• _TRECHO SELECIONADO_:
----------
10/04/2002 - 10:00
Empadão de carne seca, peito de frango ao molho de pitanga, suflê de baunilha com calda de mamão. Esses pratos poderiam ser as estrelas do cardápio de qualquer restaurante sofisticado, mas são, na verdade, comida servida em hospitais brasileiros. Para alegria dos pacientes, é cada vez maior o número de instituições nas quais os doentes desfrutam de verdadeiras iguarias culinárias. São receitas criativas e saborosas, que acabam de vez com a velha idéia de que comida de hospital é sinônimo de comida ruim.
A tendência é tão forte que já há até um concurso para a escolha do melhor prato de hospital. A idéia da competição, organizada pela Nestlé, surgiu das visitas que a gerente de marketing do segmento hospitalar da empresa, Claudia Leite, fez aos hospitais do País. “Percebi uma atenção à gastronomia em muitas instituições. Resolvi criar algo que mostrasse as mudanças que estavam acontecendo nessas cozinhas”, explica Claudia. Foram 59 inscritos em todo o Brasil. Na quarta-feira 3, foi eleito o grande vencedor: o Sírio-Libanês, com o prato paupiette (carne enrolada) com legumes refogados e purê de salsão. No concurso, ficou demonstrado que para oferecer boas opções ao doente nem sempre é preciso muito dinheiro. Um dos finalistas foi o Hospital das Clínicas de Pernambuco, instituição pública sem condições de comprar alimentos caros. O único investimento dos nutricionistas foi em criatividade. Um dos pratos apresentados na competição foi um peito de frango ao molho de jerimum (abóbora), ingredientes baratos que faziam parte das refeições, mas que, juntos, resultaram em opção mais saborosa. “Servir um feijão bem feito, um prato bonito e colorido já faz com que o doente se sinta bem tratado”, afirma Tânia Matos, nutricionista do hospital.
----------
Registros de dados
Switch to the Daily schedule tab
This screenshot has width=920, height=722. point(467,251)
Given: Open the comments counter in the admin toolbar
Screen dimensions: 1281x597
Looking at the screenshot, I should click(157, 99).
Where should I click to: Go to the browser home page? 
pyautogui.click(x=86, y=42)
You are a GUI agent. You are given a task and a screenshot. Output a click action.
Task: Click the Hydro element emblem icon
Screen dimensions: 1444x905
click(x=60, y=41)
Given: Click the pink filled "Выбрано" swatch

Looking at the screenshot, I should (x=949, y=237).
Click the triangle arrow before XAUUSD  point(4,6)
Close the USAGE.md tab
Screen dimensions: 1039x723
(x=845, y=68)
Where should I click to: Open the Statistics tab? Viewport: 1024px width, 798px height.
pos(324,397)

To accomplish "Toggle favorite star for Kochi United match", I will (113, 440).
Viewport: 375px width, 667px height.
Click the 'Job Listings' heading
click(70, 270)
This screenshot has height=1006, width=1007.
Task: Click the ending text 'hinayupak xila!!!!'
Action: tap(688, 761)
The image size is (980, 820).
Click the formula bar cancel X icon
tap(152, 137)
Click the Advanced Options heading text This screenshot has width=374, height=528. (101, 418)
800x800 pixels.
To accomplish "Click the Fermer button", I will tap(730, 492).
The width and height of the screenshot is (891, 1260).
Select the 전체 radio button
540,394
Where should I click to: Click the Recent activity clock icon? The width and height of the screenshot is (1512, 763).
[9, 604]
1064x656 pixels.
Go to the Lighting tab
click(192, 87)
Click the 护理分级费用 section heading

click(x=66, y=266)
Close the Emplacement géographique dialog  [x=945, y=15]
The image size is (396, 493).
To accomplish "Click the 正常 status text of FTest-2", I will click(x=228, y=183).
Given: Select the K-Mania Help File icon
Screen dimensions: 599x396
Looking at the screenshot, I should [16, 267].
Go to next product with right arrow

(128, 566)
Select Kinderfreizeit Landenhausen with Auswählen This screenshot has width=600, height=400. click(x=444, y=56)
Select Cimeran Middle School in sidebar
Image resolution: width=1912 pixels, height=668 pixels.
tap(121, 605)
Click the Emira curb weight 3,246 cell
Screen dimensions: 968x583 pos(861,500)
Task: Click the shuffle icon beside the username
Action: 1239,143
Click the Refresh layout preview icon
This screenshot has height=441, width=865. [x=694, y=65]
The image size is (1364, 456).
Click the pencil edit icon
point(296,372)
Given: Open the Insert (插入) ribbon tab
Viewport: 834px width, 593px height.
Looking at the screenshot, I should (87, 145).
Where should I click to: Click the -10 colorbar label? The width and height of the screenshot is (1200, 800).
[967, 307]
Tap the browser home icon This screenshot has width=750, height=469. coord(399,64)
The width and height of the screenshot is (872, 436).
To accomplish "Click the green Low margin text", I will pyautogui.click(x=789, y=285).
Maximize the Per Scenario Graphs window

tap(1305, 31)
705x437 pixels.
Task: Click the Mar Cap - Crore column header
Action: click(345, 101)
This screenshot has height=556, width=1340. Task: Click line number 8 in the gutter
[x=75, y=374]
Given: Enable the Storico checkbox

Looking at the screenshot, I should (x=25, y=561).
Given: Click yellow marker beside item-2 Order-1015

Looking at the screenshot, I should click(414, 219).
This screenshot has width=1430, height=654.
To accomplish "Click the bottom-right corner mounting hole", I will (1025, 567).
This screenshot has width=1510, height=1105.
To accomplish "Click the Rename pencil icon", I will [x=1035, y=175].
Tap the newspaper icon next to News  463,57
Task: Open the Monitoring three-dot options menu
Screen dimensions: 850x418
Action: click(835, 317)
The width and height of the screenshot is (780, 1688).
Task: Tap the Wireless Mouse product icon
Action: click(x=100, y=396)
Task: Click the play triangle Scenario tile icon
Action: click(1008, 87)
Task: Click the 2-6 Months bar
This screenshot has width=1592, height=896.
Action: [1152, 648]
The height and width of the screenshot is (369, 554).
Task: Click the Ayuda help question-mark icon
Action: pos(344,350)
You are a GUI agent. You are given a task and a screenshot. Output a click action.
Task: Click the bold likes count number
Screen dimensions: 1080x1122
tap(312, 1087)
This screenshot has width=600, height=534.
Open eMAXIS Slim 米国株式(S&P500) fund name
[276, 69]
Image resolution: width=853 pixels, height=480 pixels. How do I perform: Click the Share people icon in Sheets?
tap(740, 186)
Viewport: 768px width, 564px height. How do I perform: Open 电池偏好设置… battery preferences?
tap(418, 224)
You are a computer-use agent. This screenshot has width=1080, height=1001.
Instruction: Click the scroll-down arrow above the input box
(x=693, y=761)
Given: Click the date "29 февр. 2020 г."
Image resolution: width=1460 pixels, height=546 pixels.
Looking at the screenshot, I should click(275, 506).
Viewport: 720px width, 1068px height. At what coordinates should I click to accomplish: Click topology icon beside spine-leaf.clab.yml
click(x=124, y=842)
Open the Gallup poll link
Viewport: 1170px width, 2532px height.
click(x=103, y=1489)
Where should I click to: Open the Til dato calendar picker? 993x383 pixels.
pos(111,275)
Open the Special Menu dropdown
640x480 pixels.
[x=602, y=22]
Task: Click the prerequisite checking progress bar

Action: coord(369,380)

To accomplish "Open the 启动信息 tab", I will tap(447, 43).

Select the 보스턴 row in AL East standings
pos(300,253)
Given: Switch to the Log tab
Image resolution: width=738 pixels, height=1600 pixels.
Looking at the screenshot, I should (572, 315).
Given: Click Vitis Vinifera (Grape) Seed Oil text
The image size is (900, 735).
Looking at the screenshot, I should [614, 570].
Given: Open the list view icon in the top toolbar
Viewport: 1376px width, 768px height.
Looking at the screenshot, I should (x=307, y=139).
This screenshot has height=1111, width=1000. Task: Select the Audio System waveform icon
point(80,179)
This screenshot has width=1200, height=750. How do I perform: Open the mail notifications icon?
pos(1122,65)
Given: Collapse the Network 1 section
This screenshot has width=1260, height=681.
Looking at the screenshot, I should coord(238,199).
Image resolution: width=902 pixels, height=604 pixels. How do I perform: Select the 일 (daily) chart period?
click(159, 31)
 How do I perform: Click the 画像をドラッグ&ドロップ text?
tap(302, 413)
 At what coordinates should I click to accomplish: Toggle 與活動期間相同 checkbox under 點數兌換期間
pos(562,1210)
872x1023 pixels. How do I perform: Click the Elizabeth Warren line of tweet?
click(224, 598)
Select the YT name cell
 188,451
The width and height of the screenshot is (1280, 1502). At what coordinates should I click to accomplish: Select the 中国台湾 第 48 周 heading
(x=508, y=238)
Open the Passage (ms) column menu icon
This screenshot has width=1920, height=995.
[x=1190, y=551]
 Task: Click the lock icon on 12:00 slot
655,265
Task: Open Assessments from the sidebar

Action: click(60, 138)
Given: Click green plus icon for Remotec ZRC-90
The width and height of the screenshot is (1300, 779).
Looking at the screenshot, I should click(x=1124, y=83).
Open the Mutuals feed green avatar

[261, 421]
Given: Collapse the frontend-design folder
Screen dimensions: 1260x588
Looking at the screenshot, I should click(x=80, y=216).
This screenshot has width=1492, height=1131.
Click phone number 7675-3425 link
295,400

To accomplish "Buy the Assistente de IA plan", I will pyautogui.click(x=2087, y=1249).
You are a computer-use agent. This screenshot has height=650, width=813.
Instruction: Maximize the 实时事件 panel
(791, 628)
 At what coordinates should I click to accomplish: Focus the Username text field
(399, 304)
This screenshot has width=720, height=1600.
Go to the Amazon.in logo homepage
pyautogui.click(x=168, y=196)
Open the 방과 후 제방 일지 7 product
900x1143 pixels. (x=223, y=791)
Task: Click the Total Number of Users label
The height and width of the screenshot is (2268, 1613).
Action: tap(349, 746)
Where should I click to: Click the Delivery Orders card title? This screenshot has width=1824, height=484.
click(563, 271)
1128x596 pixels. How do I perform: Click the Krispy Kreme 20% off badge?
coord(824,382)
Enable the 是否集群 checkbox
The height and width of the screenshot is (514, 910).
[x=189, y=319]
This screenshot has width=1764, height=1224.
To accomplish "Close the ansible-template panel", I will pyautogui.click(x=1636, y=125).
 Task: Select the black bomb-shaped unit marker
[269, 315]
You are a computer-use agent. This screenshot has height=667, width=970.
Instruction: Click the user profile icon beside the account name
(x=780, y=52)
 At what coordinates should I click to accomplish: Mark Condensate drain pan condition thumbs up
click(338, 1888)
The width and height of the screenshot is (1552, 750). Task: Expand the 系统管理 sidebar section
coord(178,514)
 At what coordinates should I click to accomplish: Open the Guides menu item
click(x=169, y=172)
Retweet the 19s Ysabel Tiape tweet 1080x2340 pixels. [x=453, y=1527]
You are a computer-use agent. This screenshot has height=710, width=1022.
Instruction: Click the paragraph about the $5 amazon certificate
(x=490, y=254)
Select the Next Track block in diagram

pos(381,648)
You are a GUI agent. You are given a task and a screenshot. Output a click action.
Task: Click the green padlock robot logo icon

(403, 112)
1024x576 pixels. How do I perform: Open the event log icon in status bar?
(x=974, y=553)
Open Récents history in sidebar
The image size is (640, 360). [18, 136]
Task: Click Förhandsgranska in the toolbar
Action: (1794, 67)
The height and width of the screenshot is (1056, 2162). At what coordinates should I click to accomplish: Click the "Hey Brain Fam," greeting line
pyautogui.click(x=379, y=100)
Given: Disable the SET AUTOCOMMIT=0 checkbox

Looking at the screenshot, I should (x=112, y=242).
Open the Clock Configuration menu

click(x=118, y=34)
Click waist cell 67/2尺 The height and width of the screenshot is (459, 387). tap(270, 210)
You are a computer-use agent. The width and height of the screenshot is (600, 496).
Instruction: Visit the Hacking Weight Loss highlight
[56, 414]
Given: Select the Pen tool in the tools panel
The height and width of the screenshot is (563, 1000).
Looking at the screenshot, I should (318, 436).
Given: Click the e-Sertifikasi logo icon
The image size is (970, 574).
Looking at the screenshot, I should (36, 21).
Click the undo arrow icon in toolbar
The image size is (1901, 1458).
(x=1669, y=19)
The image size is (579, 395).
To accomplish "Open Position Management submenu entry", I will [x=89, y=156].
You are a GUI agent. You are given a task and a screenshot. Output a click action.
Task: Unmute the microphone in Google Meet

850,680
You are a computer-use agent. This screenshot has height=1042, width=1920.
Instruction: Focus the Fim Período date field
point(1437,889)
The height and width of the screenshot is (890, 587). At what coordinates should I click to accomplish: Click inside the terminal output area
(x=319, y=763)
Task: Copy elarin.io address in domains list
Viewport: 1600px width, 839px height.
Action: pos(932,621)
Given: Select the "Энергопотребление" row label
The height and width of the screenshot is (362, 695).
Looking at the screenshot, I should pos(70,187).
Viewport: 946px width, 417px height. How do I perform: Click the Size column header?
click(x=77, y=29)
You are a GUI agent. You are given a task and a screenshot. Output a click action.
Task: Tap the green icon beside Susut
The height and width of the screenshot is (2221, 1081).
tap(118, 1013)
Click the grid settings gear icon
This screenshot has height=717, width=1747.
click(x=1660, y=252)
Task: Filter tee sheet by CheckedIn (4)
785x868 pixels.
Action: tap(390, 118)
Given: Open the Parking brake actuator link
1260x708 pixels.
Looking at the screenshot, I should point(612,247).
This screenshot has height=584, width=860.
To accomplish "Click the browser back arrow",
----------
• _QUESTÕES DE LEITURA_:
- A) No texto sobre comida de hospital, reescreva o trecho de "10/04/2002 - 10:00" até "de comida ruim.", substituindo "pitanga" por "maracujá".
- B) Quais pratos são citados na primeira frase do texto sobre comida de hospital?
- C) Dê continuidade ao texto sobre comida de hospital a partir do ponto em que ele termina.

• _GABARITO_:
- A)
10/04/2002 - 10:00
Empadão de carne seca, peito de frango ao molho de maracujá, suflê de baunilha com calda de mamão. Esses pratos poderiam ser as estrelas do cardápio de qualquer restaurante sofisticado, mas são, na verdade, comida servida em hospitais brasileiros. Para alegria dos pacientes, é cada vez maior o número de instituições nas quais os doentes desfrutam de verdadeiras iguarias culinárias. São receitas criativas e saborosas, que acabam de vez com a velha idéia de que comida de hospital é sinônimo de comida ruim.

- B) Empadão de carne seca; peito de frango ao molho de pitanga; suflê de baunilha com calda de mamão.

- C)
Nos hospitais privados, além da criatividade, investe-se na sofisticação dos pratos. O Sírio-Libanês, de São Paulo, há um ano oferece um cardápio diário no qual o paciente escolhe entre três opções de entrada, prato principal e sobremesa. Todas de dar água na boca, como o assado de entrecôte com molho de azeitonas pretas. “Hoje o doente é bem informado, faz cursos de culinária e valoriza a nutrição. Por isso, é essencial que na hora em que ele está internado continue a receber a comida no padrão ao qual está acostumado”, explica Audrey de Castro, nutricionista do hospital. A cozinha moderna do Sírio nada lembra a primeira refeição feita lá. A funcionária mais antiga da área, Mery
Tozaki, hoje gerente de nutrição, recorda-se que, na ocasião, uma
das diretoras e um médico foram até uma feira próxima, compraram frango e fizeram uma canja para os pacientes. Hoje, trabalham no
setor 19 nutricionistas e 160 funcionários.
Essa mudança na forma de encarar a comida oferecida ao doente é resultado da constatação de que a alimentação tem papel importante na recuperação não só por suas qualidades nutricionais. Ela também é fonte de prazer e descontração, sensações que fortalecem o sistema de defesa do organismo do paciente, deixando-o mais resistente para vencer a doença. Claro que os pratos continuam obedecendo o equilíbrio de nutrientes necessários a cada tipo de doente – as dietas com pouco sal, por exemplo, estão entre as opções. Mas, mesmo que haja restrição, o que se tenta é fazer o melhor na medida do possível. “Os hospitais estão parando para pensar em quem é o cliente, do que precisa e do que gosta”, afirma Maria Terezinha Antunes, nutricionista do Hospital São Lucas da PUC de Porto Alegre. Na instituição, há um cardápio diário e também a opção de outro menu para quem desejar.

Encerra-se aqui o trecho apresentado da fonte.